Your objective
Although the data below holds other lines too, output only those from the line with "1568x758 pixels." up to and including the line with "The height and", exactly as they appear.

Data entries
===============
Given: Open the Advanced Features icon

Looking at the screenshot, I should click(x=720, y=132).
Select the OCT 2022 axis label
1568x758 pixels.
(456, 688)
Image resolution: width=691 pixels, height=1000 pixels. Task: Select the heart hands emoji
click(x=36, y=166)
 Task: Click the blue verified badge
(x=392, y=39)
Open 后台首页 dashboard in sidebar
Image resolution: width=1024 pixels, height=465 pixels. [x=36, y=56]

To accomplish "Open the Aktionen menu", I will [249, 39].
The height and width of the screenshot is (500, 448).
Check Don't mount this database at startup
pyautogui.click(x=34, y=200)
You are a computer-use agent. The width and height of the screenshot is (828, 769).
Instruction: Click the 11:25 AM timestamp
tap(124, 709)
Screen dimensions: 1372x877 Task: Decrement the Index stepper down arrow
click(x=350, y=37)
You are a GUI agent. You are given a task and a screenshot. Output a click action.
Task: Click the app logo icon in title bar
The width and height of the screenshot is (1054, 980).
===============
Answer space
1568x758 pixels.
(456, 688)
Image resolution: width=691 pixels, height=1000 pixels. Task: Select the heart hands emoji
click(x=36, y=166)
 Task: Click the blue verified badge
(x=392, y=39)
Open 后台首页 dashboard in sidebar
Image resolution: width=1024 pixels, height=465 pixels. [x=36, y=56]

To accomplish "Open the Aktionen menu", I will [249, 39].
The height and width of the screenshot is (500, 448).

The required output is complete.